Maicom, o bobalhão, perguntou se alguém tinha dado um soco em sua boca.

— Pai, olha o Maicom implicando comigo!

O irmão recebeu sua merecida bronca. Vitória decidiu ignorá-lo. A única pessoa que valia sua atenção aquela noite era a tia Daiara.

Pelo que Maíra explicou, Daiara subiria no palco, na frente daquela multidão todinha, e faria um discurso. Era por isso que precisavam das melhores roupas, do cabelo bem-arrumado e da maquiagem mais bonita.

Tudo para a tia Dai ficar muito feliz.

Vitória era mais esperta, e sabia que a única coisa que realmente deixaria sua tia feliz era ganhar um presente especial. E ela lhe daria um! Estava guardadinho na sua bolsa de joaninha da Ladybug.

O problema era que não conseguiu entregá-lo antes que Daiara fosse arrastada pelos amigos da faculdade. Pessoas estranhas, que usavam vestido preto, babador e uns chapéus quadrados. Após muito tempo, quando Vitória voltou a ver a tia, ela também usava a mesma roupa esquisita.

Seria um tipo de uniforme? Se fosse, o do pré-escolar era bem mais bonito.

Um velhinho disse no microfone que a cerimônia começaria. Vitória tentou ir até a tia, mas seu pai a segurou pela mão e a conduziu para sua cadeira. Tia Dai se sentou junto com o pessoal de vestido. Então o velhinho começou a falar. Falou, falou e falou durante uma eternidade. Maicom perturbou Vitória em cada minuto. Irmão chato! Ele conseguiu emaranhar as trancinhas dela.

— Pai, o Maicom bagunçou meu cabelo! — exclamou.

— Mentira, tio! A Vitória é feia assim mesmo.

Duas cadeiras ao lado, Sandra, outra amiga de sua tia, repreendeu:

— Shhh... Que balbúrdia, crianças! Esse parcel não...

Maíra saltou em pé como se uma formiga tivesse picado o seu bumbum.

— Chamaram ela! — falou, apontando para frente.

Sentimentos explodiram dentro de Vitória. Ainda não tinha entregado seu presente e Daiara já estava subindo no palco. Sua família se pôs de pé, aplaudindo, gritando.

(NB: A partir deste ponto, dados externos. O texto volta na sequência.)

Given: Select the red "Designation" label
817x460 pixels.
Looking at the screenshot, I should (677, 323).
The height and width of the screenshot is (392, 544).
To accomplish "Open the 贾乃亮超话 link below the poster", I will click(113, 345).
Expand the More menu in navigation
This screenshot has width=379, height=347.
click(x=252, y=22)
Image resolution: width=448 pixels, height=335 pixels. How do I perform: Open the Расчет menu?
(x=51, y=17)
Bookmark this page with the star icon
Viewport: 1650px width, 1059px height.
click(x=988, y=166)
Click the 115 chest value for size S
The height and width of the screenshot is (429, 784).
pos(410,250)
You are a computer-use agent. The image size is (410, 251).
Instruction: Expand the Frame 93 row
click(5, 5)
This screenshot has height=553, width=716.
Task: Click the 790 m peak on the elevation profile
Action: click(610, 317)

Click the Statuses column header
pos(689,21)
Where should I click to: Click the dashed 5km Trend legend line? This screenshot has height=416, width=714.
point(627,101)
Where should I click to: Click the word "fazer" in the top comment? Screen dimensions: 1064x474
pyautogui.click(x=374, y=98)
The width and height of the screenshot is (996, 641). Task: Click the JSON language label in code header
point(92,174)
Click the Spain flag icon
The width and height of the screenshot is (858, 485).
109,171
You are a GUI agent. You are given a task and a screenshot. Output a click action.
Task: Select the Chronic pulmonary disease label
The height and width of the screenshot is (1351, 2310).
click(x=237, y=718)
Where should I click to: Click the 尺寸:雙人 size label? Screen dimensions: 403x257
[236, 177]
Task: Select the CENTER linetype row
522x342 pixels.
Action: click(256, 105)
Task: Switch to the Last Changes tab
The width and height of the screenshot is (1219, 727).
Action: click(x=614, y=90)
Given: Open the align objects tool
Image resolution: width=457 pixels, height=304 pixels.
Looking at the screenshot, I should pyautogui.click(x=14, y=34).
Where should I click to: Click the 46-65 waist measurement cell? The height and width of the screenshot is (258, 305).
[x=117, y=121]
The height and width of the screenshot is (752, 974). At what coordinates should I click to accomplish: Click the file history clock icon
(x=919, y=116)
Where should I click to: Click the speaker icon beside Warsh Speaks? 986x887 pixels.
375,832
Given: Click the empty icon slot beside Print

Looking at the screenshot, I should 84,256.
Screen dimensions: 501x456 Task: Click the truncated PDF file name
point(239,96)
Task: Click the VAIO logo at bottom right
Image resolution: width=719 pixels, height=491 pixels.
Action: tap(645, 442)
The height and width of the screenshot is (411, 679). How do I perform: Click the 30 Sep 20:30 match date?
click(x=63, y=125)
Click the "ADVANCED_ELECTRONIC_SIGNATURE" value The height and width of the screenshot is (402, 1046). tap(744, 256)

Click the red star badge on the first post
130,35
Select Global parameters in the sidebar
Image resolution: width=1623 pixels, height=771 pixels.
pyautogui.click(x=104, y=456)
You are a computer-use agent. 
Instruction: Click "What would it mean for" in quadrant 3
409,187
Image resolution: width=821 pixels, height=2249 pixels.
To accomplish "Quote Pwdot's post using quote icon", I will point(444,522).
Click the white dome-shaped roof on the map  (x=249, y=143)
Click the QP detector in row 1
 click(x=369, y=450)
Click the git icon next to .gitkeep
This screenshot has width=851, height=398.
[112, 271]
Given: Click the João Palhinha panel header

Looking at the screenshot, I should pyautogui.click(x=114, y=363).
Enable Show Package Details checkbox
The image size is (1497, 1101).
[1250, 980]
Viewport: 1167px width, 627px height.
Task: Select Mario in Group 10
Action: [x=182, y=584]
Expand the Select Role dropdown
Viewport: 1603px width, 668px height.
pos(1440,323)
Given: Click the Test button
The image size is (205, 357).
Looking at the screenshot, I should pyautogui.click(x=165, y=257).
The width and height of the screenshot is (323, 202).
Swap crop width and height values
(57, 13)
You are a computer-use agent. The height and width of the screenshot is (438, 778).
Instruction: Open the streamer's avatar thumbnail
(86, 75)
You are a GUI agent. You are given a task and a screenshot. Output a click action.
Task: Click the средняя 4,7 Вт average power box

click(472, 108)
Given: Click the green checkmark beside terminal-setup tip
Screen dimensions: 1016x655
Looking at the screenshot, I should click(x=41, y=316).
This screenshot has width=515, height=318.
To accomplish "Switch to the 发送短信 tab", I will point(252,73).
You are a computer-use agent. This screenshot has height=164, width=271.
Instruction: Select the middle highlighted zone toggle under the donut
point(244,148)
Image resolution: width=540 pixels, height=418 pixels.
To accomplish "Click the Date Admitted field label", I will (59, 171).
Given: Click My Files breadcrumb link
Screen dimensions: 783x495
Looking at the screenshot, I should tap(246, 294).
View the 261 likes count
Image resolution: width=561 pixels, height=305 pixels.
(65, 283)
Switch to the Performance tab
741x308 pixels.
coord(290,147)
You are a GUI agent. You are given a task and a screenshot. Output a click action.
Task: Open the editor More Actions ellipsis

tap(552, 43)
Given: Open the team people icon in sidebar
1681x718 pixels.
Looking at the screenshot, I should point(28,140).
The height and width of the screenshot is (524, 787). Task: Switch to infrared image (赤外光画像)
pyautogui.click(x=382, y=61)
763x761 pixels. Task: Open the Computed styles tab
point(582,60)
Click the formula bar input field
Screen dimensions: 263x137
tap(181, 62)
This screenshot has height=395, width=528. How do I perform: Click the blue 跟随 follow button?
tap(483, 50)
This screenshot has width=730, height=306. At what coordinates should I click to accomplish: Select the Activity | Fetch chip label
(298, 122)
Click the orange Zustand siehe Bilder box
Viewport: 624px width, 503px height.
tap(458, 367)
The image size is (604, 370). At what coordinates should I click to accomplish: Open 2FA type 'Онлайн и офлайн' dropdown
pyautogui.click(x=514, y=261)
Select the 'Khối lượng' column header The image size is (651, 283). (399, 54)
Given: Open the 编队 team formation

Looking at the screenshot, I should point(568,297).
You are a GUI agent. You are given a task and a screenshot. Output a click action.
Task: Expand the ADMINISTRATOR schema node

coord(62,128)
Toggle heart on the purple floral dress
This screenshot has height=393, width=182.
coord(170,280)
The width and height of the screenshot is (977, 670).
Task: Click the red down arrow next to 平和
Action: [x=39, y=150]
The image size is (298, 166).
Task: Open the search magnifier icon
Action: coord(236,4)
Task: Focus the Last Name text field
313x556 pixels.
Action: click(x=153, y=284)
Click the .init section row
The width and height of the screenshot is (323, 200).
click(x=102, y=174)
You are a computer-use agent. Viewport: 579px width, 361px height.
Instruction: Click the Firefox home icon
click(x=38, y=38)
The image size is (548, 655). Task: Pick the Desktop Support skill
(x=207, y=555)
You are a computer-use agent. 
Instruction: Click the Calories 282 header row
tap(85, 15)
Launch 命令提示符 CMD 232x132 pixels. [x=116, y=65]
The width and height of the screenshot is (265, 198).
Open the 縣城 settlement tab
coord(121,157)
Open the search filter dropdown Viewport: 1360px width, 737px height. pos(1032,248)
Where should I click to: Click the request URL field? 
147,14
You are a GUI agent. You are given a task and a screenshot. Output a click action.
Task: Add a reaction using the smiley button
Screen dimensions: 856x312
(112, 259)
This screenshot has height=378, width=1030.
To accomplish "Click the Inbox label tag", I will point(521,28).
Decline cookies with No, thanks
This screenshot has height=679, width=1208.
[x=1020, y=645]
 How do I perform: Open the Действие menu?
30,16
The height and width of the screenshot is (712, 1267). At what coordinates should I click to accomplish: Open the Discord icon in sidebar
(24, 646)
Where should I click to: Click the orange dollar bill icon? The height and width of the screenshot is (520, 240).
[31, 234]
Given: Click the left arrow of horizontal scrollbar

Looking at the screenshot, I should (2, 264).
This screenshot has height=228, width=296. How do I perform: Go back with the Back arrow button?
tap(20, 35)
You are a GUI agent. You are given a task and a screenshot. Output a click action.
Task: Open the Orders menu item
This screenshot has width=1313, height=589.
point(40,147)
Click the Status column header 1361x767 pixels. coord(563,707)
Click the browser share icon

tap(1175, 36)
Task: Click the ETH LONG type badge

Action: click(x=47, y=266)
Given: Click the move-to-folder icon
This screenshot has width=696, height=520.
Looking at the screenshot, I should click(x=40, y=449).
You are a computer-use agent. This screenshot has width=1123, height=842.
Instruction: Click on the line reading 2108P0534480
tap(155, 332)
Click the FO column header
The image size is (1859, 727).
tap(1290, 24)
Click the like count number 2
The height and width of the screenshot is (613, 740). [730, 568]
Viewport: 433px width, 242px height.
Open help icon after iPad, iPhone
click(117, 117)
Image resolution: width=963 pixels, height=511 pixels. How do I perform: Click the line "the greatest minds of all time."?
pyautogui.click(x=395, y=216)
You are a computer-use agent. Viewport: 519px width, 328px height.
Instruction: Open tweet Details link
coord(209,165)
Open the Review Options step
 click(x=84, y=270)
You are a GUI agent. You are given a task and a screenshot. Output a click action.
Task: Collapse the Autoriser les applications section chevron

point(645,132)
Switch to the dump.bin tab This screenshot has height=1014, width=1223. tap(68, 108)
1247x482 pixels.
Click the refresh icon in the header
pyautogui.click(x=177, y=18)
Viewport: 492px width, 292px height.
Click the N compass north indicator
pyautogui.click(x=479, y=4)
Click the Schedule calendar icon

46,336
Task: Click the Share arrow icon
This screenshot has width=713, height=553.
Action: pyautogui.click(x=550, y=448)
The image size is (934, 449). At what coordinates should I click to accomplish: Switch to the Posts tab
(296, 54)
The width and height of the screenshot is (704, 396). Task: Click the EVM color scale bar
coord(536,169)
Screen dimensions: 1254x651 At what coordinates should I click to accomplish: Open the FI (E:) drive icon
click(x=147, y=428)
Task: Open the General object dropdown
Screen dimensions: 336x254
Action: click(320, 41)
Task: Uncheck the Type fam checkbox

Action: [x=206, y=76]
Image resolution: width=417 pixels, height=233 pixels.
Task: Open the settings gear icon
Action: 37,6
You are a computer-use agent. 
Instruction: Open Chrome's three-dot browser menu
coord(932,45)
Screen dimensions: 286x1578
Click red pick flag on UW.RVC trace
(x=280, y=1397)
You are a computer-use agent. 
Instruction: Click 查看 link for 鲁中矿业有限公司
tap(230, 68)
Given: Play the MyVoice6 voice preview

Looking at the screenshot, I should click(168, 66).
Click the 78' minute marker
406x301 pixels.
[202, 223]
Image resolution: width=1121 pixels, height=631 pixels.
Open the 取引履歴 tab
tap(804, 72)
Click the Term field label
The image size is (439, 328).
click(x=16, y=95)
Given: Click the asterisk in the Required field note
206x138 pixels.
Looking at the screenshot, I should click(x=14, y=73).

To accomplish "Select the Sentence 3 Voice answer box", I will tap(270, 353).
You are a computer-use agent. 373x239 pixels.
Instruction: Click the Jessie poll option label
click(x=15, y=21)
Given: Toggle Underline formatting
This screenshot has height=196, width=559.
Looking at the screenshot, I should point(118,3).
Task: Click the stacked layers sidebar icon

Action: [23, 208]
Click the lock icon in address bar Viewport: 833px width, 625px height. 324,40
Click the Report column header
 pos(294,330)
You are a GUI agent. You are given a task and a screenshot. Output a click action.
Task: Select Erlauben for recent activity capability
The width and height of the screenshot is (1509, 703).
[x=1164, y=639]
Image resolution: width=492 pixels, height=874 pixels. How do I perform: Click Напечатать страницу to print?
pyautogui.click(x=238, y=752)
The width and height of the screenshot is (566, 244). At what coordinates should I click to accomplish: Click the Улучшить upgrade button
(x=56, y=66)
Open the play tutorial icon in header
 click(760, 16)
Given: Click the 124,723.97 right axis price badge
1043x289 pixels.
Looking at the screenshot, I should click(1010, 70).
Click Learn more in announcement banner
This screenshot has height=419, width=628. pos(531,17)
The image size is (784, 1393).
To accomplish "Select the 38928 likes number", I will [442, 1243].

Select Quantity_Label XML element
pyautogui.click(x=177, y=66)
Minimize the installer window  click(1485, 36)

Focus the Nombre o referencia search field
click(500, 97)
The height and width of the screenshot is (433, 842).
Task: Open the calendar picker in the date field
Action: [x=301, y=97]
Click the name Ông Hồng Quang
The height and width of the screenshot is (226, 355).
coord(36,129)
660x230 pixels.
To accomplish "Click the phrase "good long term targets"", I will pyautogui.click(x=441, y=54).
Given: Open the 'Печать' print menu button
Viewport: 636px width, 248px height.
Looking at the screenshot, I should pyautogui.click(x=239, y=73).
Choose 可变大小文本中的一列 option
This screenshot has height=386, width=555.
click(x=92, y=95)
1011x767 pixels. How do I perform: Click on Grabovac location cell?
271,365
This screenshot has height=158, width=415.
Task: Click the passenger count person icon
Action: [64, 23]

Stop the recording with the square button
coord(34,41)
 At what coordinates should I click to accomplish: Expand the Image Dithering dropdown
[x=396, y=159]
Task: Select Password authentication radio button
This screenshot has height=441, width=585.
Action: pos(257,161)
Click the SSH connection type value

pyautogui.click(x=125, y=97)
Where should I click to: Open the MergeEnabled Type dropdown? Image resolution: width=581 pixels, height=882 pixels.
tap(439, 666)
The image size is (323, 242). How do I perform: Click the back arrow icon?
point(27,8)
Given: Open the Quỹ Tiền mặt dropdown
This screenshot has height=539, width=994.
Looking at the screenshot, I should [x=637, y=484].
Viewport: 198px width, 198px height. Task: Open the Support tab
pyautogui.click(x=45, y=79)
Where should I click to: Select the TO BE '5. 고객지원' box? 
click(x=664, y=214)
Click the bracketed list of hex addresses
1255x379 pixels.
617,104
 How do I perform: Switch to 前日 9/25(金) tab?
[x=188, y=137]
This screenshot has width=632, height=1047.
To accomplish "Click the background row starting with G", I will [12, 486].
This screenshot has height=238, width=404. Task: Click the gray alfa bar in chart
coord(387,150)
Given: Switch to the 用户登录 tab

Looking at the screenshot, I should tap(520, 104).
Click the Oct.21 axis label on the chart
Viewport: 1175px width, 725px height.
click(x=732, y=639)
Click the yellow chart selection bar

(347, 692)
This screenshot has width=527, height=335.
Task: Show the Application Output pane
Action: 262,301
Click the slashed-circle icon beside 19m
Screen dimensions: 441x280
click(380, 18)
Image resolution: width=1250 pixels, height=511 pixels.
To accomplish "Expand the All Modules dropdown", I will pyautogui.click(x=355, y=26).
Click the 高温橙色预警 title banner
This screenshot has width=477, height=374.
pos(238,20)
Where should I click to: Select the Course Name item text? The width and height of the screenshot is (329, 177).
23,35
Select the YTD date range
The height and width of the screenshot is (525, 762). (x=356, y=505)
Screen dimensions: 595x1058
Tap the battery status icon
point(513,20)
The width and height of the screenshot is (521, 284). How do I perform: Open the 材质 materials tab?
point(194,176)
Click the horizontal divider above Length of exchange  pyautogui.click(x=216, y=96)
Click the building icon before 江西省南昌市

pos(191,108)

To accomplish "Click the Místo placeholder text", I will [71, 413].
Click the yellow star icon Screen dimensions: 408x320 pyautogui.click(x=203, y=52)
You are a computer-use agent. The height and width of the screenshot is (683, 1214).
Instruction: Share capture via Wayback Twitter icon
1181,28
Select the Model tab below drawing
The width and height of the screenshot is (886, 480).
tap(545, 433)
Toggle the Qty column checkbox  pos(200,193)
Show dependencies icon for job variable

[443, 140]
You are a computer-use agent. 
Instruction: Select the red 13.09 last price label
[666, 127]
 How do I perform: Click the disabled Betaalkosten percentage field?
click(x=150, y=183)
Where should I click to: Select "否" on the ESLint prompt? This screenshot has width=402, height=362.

Distraídos demais para prestar atenção na menina.

A ideia surgiu, e foi posta em ação logo em seguida.

Rapidamente, Vitória se esgueirou pela fileira de cadeiras. Saiu tropeçando pelo tapete vermelho que cobria o corredor. Sem parar diante dos olhares que atraiu, correu até o palco, a joaninha balançando em sua mão.

Tia Dai pegou o microfone, sorrindo, e falou:

— E aí, bando de puto!

Risos ecoaram pelo salão. Nenhum deles soou tão alto quanto o grito de Vitória:

— Tia, espera! — Um dos caras de babador tentou segurá-la. Não foi tão ágil. Ela só parou quando chegou no palco, ao lado da tia. — Tenho um presente pra você!

Daiara congelou de boca aberta, os olhos arregalados.

— Isso não pode esperar? — sussurrou, bem longe do microfone.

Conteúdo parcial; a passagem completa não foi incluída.